EXERCISE DETAILS:
Among the entries that follow, the required portion opens with the line containing "This screenshot has width=828, height=417." and closes with the line containing "Task: Click the window title bar text". Give that portion again exactly, and nothing else.

GIVEN RECORDS:
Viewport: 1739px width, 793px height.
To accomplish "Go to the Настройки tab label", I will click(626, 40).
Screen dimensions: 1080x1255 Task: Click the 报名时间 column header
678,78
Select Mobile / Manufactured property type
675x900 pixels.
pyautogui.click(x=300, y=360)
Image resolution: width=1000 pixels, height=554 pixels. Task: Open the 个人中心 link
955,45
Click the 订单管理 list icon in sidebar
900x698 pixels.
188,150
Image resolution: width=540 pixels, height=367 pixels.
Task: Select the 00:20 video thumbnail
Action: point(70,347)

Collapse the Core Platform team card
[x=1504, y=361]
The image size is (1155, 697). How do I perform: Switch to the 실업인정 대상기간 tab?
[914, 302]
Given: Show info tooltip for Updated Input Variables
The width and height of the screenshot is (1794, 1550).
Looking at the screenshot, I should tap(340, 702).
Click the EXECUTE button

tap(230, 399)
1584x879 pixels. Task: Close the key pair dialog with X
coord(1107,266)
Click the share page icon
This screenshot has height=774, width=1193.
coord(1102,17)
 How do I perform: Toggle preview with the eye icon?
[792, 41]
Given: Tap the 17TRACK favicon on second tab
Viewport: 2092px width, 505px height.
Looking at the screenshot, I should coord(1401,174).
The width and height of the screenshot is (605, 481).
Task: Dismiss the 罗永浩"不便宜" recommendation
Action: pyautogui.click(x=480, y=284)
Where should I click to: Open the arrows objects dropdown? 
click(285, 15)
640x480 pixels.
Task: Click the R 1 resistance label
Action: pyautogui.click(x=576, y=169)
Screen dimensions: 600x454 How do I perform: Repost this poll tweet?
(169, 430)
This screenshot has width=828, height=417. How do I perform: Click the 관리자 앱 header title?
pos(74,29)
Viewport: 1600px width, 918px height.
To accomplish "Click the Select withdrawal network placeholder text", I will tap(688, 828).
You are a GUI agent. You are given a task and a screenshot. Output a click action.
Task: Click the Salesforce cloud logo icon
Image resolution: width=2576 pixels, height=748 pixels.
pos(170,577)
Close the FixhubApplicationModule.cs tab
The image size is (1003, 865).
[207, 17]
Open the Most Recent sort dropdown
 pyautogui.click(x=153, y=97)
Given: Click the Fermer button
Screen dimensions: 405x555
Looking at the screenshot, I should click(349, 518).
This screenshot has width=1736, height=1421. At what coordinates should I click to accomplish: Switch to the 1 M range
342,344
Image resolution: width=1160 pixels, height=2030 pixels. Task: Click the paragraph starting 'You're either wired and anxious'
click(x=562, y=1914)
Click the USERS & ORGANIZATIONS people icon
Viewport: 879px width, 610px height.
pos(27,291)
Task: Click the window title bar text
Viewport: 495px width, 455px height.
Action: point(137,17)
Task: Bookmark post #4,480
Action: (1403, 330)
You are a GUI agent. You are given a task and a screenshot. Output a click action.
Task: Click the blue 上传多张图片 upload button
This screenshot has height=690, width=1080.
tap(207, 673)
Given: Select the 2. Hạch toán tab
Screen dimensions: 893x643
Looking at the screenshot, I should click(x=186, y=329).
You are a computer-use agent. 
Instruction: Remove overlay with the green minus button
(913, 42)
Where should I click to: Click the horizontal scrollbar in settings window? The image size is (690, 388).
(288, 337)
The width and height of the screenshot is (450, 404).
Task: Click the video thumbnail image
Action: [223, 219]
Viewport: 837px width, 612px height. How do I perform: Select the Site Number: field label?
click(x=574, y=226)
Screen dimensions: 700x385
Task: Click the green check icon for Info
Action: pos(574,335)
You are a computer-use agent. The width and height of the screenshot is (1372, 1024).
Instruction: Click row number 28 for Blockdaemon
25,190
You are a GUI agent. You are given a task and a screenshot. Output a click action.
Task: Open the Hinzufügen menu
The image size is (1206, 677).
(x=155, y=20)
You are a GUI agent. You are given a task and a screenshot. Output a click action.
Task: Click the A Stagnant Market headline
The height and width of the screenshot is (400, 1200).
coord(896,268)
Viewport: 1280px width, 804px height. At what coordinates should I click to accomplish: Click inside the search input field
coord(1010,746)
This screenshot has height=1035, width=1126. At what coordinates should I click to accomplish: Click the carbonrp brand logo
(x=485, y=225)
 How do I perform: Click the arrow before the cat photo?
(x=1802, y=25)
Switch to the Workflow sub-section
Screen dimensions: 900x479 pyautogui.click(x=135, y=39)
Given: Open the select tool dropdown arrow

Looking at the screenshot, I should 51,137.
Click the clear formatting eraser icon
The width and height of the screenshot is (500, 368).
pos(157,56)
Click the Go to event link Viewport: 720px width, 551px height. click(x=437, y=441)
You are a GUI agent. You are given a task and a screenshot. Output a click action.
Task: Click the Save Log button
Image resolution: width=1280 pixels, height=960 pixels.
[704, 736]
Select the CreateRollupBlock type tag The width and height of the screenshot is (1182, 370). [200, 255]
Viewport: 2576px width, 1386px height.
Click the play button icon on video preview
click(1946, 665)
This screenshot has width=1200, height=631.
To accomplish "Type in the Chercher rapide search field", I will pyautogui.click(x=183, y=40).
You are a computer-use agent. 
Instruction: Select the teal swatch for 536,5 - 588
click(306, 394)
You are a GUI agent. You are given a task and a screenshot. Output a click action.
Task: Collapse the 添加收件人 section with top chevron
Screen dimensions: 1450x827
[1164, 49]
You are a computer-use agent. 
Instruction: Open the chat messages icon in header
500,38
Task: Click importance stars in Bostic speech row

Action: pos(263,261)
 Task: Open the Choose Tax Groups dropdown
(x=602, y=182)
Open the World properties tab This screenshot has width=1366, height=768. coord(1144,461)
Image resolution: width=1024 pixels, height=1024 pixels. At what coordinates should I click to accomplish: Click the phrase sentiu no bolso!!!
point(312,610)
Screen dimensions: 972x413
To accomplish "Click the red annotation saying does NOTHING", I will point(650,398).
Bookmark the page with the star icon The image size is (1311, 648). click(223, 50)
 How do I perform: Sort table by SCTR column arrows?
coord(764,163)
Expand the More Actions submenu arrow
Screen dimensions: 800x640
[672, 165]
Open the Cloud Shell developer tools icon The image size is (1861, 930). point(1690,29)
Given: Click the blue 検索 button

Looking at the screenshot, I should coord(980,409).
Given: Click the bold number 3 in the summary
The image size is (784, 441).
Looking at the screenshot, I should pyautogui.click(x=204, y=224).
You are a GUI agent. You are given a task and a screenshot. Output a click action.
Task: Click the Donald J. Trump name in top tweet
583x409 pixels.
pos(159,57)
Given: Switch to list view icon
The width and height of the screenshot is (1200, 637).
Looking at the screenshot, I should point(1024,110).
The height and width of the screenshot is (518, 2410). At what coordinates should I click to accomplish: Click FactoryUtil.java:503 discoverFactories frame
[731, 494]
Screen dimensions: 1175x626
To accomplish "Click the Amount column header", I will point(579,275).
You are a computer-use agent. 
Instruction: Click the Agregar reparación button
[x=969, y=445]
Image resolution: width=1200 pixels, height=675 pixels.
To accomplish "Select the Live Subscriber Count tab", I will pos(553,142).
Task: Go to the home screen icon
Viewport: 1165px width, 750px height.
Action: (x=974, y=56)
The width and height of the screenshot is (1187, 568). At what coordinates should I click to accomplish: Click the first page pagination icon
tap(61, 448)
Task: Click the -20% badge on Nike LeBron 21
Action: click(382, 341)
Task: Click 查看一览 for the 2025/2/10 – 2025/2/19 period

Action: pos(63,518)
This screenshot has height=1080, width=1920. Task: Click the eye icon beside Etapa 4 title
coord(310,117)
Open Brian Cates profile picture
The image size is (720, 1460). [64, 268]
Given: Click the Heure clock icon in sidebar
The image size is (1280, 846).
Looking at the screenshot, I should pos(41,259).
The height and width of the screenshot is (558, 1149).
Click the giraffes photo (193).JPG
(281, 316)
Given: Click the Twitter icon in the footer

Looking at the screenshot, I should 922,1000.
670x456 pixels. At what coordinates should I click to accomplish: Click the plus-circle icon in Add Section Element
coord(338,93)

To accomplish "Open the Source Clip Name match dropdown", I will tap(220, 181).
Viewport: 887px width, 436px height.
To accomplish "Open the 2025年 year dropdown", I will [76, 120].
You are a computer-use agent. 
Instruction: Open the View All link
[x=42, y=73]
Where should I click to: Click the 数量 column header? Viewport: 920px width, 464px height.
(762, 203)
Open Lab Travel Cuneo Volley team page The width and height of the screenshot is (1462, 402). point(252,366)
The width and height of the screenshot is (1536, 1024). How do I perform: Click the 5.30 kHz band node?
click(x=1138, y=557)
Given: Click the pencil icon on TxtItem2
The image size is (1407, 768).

RESPONSE TO THIS TASK:
This screenshot has width=828, height=417. How do I perform: Click the 관리자 앱 header title?
pos(74,29)
Viewport: 1600px width, 918px height.
To accomplish "Click the Select withdrawal network placeholder text", I will tap(688, 828).
You are a GUI agent. You are given a task and a screenshot. Output a click action.
Task: Click the Salesforce cloud logo icon
Image resolution: width=2576 pixels, height=748 pixels.
pos(170,577)
Close the FixhubApplicationModule.cs tab
The image size is (1003, 865).
[207, 17]
Open the Most Recent sort dropdown
 pyautogui.click(x=153, y=97)
Given: Click the Fermer button
Screen dimensions: 405x555
Looking at the screenshot, I should click(349, 518).
This screenshot has width=1736, height=1421. At what coordinates should I click to accomplish: Switch to the 1 M range
342,344
Image resolution: width=1160 pixels, height=2030 pixels. Task: Click the paragraph starting 'You're either wired and anxious'
click(x=562, y=1914)
Click the USERS & ORGANIZATIONS people icon
Viewport: 879px width, 610px height.
pos(27,291)
Task: Click the window title bar text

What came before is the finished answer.